I do not want to demean the importance or significance of the Government's initiative for future generations of cancer patients, but I do wonder why so little is being done to optimise the care of those currently affected by cancer; especially those treated in non-oncology settings. The news that some of the country's specialist regional cancer networks, which have led the way in improving care outcomes for cancer patients for almost two decades, are under threat because of funding shortages and cost saving reorganisations is truly dispiriting and leaves me wondering whether this brave new world of personalised medicine isn't being built upon foundations of sand. Yes, patients will always want new therapies which offer realistic opportunities for early diagnosis and cure, but when they are unwell, they also want to be cared for by adequate numbers of well-trained healthcare professionals in an appropriate care setting. Clearly, this is not always the case and the soft underbelly of cancer care is being exposed daily to more and more risk as those working within the sector are stretched yet further by financial constraints, job freezes and re-evaluations which are leading many of the country's finest and best contemplating a career change in the face of job re-banding and eventual salary reductions.
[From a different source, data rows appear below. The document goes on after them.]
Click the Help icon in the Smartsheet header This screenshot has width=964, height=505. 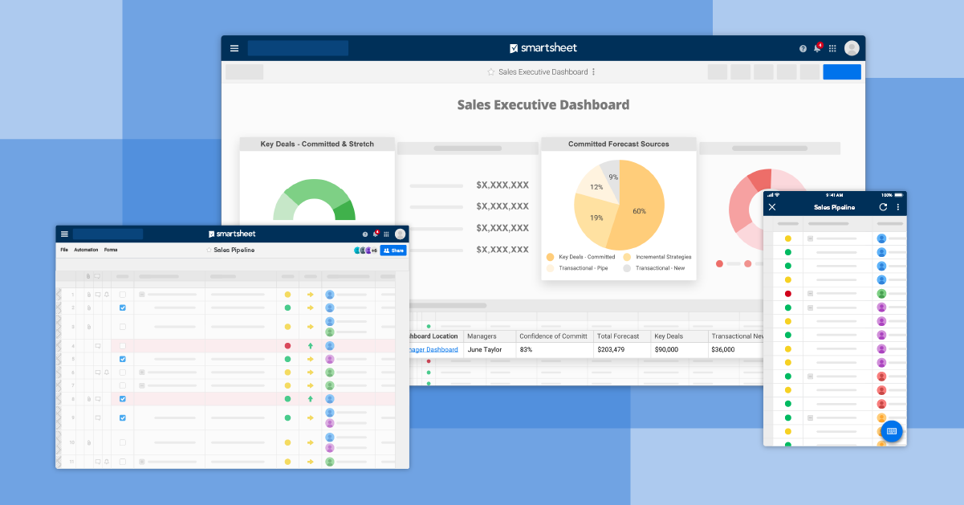pos(802,48)
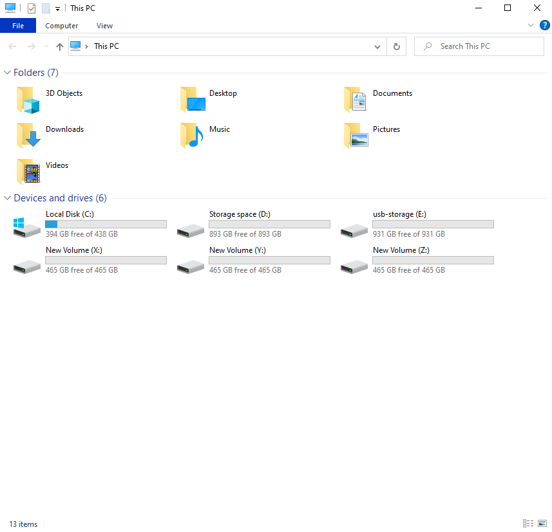Open the 3D Objects folder
Screen dimensions: 552x532
[x=64, y=93]
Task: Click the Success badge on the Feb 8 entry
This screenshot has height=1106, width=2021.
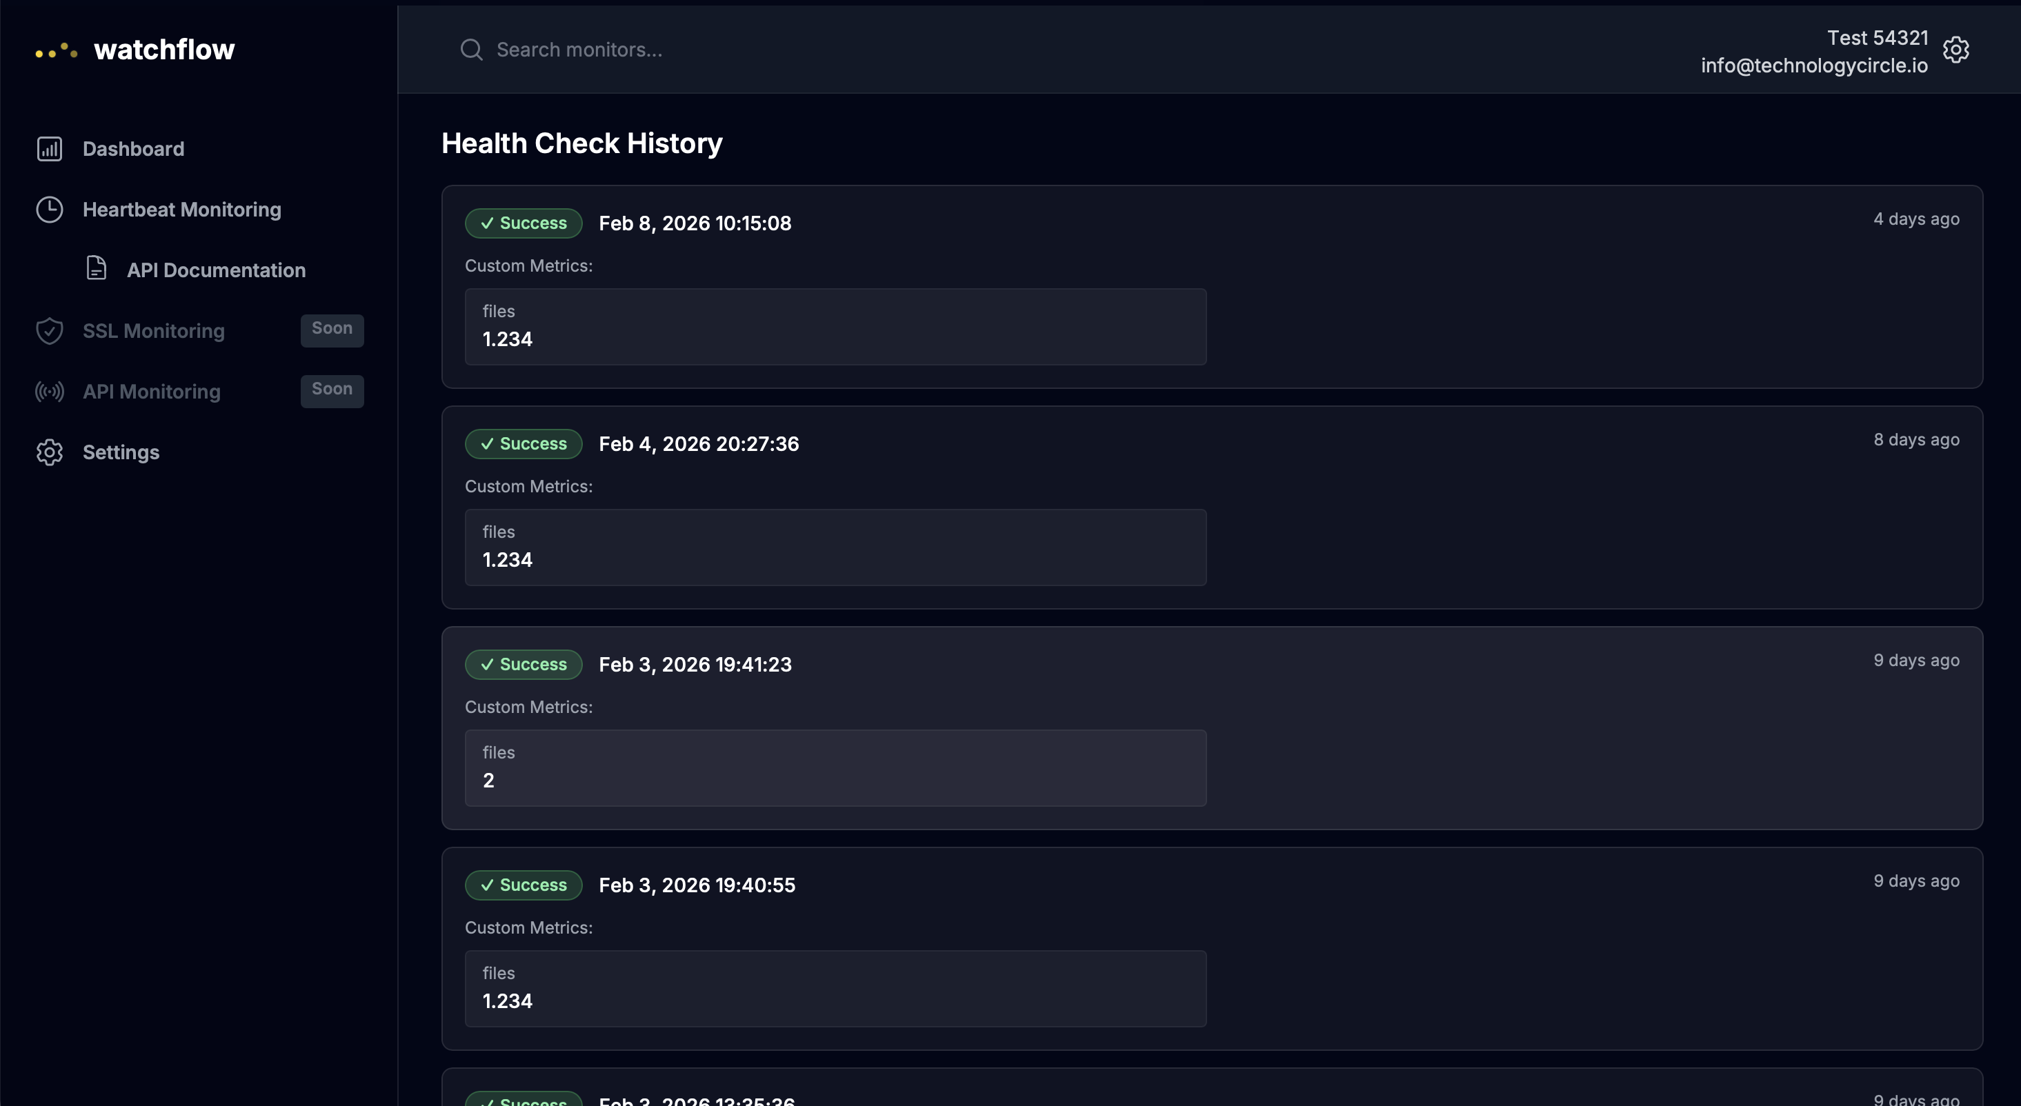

The time has now come for the government to match its enthusiasm for the white heat of technology and scientific progress with a commitment to support the softer side of cancer care, and ensure that hard won improvements in care quality standards are maintained in designated cancer units and disseminated to general care settings. This is essential is those contributing to the government's latest big idea are to receive the care that they genuinely deserve!

Talking about the white heat of technology, many of you will be aware that from this issue onwards, the Journal will only be published online and will no longer be available in a hard copy format. There are many advantages in moving towards online publication only, including cost savings for those wishing to reproduce colour prints or figures which could only previously be published at additional expense to the authors. The move to online publication poses some challenges, but with this in mind, we have been proactive in expanding the scope of the editorial team, and I am delighted to welcome Dr Philip Debruyne who is a consultant in medical oncology at the Groeninge Hospital in Kortrijk, Belgium; Dr Vikki Knott, who is assistant professor of psychology at the Faculty of Health in the University of Canberra (Australia); and Dr Natalie Pattison, who is senior clinical nursing research fellow at the Royal Marsden Hospital in London as Associate Editors of the Journal. They bring with them a great wealth of clinical experience in a number of important fields, and I look forward to working with them and the existing members of the editorial team and editorial board in this New Year.

Oh … and by the way, the cancer patient I mentioned earlier did eventually receive his analgesia thanks to the interfering old busy body in the bed opposite, but should the quality of care received by cancer patients have to depend upon the advocacy of other patients? I think not, and neither should the policy makers and accountants who dictate how many (or how few) qualified staff are required to run a busy surgical ward overnight!